#### ОТРЫВОК ИЗ ТЕКСТА
Лишившись преподавательской работы, Фейербах напряженно продолжает изучение истории новой философии, начатое в связи с лекциями в Эрлангснском университете. В результате этого изучения в 1833 г. выходит первый, а в 1837 и 1838 гг. второй и третий томы его «Истории новой философии» (рассмотрением содержания которой мы займемся в дальнейшем). К этому же периоду относятся перемены в личной жизни Фейербаха, связанные с его знакомством с Бертой Лёв, будущей женой, всю жизнь преданно разделявшей с ним его заботы, горести и радости. Уже в письмах к своей невесте Фейербах делится с ней своими творческими планами и замыслами, всегда находя заботливое участие и моральную поддержку. 12 ноября 1837 г. Берта Лёв стала Бертой Фейербах. Тридцатитрехлетний философ окончательно покинул Эрланген и поселился на родине жены. Глухая франконская деревня Брукберг стала его научной лабораторией, родиной созданного им нового философского учения. Здесь была вписана новая глава в историю новой философии. «Когда-то в Берлине, а теперь в деревне! Какой абсурд! Но нет, мой дорогой друг! Посмотри, я здесь, у источника природы, полностью смываю с себя тот песок, которым берлинская государственная философия засыпала мне не только мозг, для чего песок и был предназначен, но — к сожалению! — также и глаза. Логике я научился в германском университете, а оптике — искусству видеть — я научился в немецкой деревне» (19, I, стр. 257—258).

Записи данных:
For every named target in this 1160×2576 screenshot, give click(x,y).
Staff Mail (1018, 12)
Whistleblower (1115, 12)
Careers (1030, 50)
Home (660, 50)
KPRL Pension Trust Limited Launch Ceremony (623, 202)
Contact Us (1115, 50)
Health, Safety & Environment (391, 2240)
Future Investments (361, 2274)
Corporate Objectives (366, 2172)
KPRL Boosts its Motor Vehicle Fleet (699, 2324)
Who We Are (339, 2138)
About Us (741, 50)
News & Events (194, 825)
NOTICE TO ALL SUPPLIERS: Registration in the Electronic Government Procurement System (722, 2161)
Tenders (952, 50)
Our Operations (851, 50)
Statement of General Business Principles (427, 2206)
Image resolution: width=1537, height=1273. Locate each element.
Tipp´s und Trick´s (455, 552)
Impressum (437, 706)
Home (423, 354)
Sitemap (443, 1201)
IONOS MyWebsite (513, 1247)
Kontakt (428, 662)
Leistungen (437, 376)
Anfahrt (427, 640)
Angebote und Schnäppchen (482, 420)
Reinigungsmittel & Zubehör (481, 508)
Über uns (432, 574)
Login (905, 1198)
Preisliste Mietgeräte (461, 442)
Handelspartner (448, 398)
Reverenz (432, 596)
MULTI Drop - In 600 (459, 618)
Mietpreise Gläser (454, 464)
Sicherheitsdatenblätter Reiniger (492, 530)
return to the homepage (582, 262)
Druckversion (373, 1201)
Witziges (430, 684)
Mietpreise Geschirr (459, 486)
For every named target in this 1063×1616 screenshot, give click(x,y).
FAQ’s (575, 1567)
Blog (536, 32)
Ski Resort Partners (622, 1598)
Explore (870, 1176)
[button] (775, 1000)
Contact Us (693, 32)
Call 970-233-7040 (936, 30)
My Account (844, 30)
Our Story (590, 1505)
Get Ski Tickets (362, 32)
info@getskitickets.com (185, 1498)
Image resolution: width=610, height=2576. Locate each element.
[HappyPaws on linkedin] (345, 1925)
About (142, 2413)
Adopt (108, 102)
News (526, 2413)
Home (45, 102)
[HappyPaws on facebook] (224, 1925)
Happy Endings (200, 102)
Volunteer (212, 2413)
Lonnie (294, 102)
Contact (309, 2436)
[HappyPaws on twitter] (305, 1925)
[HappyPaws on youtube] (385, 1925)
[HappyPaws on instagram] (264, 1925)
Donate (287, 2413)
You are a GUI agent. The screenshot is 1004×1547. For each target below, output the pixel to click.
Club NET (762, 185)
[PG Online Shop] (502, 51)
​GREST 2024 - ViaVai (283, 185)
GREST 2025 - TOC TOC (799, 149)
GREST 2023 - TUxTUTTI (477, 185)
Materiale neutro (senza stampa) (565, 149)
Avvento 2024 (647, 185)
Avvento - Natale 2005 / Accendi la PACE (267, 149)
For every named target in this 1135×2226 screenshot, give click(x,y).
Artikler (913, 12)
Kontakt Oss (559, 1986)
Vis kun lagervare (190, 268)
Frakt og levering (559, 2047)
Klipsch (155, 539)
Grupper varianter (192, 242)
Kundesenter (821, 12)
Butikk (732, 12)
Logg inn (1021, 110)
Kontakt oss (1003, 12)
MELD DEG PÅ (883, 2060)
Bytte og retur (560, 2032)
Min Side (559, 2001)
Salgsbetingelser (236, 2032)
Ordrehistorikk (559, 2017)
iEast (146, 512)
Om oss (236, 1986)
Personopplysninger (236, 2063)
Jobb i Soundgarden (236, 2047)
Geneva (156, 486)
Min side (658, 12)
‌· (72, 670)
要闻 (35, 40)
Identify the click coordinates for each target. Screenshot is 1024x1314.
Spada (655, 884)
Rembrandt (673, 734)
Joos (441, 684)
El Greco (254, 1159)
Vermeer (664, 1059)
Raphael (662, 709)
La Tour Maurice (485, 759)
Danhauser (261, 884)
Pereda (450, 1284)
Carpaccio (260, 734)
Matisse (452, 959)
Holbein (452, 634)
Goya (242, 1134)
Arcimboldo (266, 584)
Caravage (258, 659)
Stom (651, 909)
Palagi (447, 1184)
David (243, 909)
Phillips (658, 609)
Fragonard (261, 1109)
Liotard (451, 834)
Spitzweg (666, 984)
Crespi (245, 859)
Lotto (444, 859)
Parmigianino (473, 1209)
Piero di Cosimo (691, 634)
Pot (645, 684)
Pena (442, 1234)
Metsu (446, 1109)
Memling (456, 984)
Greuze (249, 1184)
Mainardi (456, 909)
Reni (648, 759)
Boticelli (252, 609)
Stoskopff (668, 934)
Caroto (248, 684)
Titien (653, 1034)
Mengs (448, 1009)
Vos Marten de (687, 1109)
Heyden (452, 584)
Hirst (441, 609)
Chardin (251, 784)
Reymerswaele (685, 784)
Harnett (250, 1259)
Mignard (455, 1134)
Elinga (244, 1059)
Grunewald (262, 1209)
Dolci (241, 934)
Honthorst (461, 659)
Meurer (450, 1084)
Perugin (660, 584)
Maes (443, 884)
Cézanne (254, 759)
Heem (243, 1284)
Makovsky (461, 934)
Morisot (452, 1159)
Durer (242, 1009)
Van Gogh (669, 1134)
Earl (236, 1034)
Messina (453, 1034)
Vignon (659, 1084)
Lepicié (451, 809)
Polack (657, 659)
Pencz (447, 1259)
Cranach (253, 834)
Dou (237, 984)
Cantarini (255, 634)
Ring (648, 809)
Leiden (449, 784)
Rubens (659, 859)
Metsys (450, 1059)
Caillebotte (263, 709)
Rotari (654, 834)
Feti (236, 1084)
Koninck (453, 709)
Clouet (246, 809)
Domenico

#### ЧТО СДЕЛАТЬ
Перепишите слово в слово весь отрывок о Фейербахе. Эти записи взяты из другого источника.

#### ГОТОВОЕ РЕШЕНИЕ
Лишившись преподавательской работы, Фейербах напряженно продолжает изучение истории новой философии, начатое в связи с лекциями в Эрлангснском университете. В результате этого изучения в 1833 г. выходит первый, а в 1837 и 1838 гг. второй и третий томы его «Истории новой философии» (рассмотрением содержания которой мы займемся в дальнейшем). К этому же периоду относятся перемены в личной жизни Фейербаха, связанные с его знакомством с Бертой Лёв, будущей женой, всю жизнь преданно разделявшей с ним его заботы, горести и радости. Уже в письмах к своей невесте Фейербах делится с ней своими творческими планами и замыслами, всегда находя заботливое участие и моральную поддержку. 12 ноября 1837 г. Берта Лёв стала Бертой Фейербах. Тридцатитрехлетний философ окончательно покинул Эрланген и поселился на родине жены. Глухая франконская деревня Брукберг стала его научной лабораторией, родиной созданного им нового философского учения. Здесь была вписана новая глава в историю новой философии. «Когда-то в Берлине, а теперь в деревне! Какой абсурд! Но нет, мой дорогой друг! Посмотри, я здесь, у источника природы, полностью смываю с себя тот песок, которым берлинская государственная философия засыпала мне не только мозг, для чего песок и был предназначен, но — к сожалению! — также и глаза. Логике я научился в германском университете, а оптике — искусству видеть — я научился в немецкой деревне» (19, I, стр. 257—258).